The biggest area of concern involves the question of virus transmission within schools, as this is a critical consideration in reopening schools. An early report on transmission in reopened schools in the UK in the summer of 2020 indicated that cases of infection were relatively few(1).

Increases in incidence among children do not seem to predate increases in community transmission (6), thus suggesting they are not drivers of community outbreaks.

The reason for their reduced disease burden seems to be related to an innate mucosal immune response that favors a strong interferon response and a somewhat less active inflammatory response.

The Importance of Testing

In this context a major tool to help prevent school contaminations is the implementation of rapid and repeated testing for SARS-COV-2 RNA. Thus, it is now feasible to use salivary-based testing coupled with either classical PCR or novel molecular assay (such as LAMP) to provide much more rapid results; it is also feasible to associate antigen testing to salivary tests (8-14). This has been initiated in several countries and will pave the way to maintain our community, including for future pandemics, and school activities, a major obstacle for our society while we face challenges to fight contagious viruses.

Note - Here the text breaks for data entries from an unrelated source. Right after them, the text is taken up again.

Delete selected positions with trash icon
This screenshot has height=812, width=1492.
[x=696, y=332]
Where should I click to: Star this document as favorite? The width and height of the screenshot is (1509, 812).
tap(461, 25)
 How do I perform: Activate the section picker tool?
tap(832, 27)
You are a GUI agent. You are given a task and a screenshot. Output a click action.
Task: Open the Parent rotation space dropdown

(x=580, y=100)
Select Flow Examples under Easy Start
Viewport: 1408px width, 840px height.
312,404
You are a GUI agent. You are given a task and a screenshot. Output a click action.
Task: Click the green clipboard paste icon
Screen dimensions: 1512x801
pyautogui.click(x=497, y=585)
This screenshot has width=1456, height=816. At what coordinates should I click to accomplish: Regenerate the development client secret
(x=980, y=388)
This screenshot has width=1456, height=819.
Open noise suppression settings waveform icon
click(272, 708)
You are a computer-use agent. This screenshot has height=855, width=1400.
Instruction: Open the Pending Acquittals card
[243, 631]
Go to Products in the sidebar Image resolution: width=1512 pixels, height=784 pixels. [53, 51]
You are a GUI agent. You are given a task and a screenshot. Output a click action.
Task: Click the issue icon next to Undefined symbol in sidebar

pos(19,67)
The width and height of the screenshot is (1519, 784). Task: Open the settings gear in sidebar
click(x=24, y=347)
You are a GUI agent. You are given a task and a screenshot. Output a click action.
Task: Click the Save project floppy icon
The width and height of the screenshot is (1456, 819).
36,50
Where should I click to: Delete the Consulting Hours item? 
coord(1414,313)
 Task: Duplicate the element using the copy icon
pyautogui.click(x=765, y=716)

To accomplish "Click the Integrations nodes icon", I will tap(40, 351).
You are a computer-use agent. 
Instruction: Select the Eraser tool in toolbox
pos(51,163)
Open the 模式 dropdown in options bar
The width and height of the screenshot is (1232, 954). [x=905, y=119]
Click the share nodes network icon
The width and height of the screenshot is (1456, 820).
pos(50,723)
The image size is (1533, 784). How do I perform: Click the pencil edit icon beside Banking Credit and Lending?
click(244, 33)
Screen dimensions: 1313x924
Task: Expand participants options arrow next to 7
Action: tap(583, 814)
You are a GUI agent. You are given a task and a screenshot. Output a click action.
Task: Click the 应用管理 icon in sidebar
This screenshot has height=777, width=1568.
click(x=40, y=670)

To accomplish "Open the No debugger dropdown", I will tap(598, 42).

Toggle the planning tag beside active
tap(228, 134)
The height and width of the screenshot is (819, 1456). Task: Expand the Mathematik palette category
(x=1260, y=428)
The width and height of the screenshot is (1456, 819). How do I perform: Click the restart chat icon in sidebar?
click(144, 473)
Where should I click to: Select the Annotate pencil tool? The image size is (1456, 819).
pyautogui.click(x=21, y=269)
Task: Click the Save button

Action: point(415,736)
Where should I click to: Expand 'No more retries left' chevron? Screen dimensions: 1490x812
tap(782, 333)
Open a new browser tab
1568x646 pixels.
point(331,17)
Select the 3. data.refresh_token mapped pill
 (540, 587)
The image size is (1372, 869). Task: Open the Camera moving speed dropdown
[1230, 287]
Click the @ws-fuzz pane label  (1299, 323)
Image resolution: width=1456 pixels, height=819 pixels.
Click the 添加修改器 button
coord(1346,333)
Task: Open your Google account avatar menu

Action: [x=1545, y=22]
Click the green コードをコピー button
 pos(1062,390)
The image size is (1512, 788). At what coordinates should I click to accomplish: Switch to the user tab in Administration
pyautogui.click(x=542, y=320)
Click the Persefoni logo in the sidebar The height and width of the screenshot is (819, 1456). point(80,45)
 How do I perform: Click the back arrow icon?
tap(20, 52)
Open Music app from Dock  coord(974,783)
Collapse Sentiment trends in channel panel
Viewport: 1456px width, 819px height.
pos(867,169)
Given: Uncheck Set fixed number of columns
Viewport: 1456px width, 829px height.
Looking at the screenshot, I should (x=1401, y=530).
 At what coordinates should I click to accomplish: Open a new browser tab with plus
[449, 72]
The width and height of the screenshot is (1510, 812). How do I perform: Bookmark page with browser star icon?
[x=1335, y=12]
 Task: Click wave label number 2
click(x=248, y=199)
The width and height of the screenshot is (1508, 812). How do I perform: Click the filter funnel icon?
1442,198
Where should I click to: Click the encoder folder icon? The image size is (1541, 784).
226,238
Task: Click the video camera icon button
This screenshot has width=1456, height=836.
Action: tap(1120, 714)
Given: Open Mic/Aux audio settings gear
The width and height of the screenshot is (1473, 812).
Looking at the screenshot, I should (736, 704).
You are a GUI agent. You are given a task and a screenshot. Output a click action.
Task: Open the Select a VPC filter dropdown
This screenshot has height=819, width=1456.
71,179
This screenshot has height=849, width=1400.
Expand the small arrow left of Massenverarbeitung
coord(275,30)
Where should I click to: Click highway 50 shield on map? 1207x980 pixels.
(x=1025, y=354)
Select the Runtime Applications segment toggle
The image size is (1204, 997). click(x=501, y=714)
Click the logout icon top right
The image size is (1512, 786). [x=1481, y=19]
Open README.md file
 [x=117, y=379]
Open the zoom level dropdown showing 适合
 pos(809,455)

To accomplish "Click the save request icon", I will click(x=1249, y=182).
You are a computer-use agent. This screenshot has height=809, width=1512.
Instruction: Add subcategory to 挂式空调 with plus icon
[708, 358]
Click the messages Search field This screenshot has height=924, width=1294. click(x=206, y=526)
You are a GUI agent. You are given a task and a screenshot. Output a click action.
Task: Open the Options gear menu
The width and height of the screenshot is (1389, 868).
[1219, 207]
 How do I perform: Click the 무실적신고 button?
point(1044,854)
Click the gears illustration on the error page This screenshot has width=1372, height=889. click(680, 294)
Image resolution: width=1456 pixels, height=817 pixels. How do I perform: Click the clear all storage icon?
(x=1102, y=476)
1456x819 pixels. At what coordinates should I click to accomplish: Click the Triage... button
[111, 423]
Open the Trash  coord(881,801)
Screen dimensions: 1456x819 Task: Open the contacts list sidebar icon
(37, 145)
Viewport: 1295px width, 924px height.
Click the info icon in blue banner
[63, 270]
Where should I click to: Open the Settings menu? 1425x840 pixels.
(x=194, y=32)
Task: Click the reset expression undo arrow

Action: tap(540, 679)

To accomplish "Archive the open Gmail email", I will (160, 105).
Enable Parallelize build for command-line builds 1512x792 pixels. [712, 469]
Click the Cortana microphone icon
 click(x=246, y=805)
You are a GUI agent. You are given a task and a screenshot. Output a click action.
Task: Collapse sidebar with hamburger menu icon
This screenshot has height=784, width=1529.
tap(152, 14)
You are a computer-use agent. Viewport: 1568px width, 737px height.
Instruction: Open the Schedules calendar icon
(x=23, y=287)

Age-Related Differences in Response

Is there some reason to think that children might be less able to transmit virus to others? What about the ability of children to shed virus? A recent study reported no age-related differences in viral RNA titers. Thus, it might be inferred that children are quite capable of spreading virus and contributing to community infection rates. It is not certain, however, that viral RNA titers correspond to live virus load. A recent study showed that as of late October 2020, people between ages 20-49 were the only groups for which the reproductive number was >1(15). Thus, viral load is not the only factor to be considered; in fact, the bases of community spreading through school attendance is as of yet unsettled.

Although there seem to not be great differences in susceptibility to infection, there are large age-related differences in mortality and symptomatic infection rates(16). Can we learn anything from the apparent lower disease incidence among infected children? One idea was that reduced or altered expression of the ACE2 receptor in tissues of children might offer an explanation, but such studies are difficult and in any event, extreme variation in ACE2 expression among age-matched individuals(17) makes this explanation unlikely. More persuasive is the finding of much more active type 1 interferon responses relative to inflammatory responses in children(18, 19). Interestingly, several studies have shown distinct antibody responses in children and adults after SARS-CoV-2 infection. Specifically, adult COVID-19 cohorts had anti-spike (S) IgG, IgM and IgA antibodies, as well as anti-nucleocapsid (N) IgG antibody, while children with and without multisystem inflammatory syndrome in children (MIS-C) had reduced breadth of anti-SARS-CoV-2-specific antibodies, predominantly generating IgG antibodies specific for the S protein but not the N protein (20). Moreover, children with and without MIS-C had reduced neutralizing activity as compared to both adult COVID-19 cohorts, indicating a reduced protective serological response. These findings suggest that children may clear SARS-CoV-2 more efficiently than adults, and they may not need a strong antibody immune response to get rid of the virus.


What do we make of all this? Although the issues are not totally settled, it appears that children are able to be infected and transmit the virus to others, although some studies suggest that in the real world they do so with a reduced frequency. The reason for their reduced disease burden seems to be related to an innate mucosal immune response that favors a strong interferon response and a somewhat less active inflammatory response. In addition, children have a lot of naive T cells that are able to facilitate recognition of new pathogens, whereas older people depend more on our immunological memories (20). This might also affect the outcome of disease severity between children and adults. Obviously, further studies are required for a comprehensive understanding of the nature of the immune response to SARS-CoV-2 in children.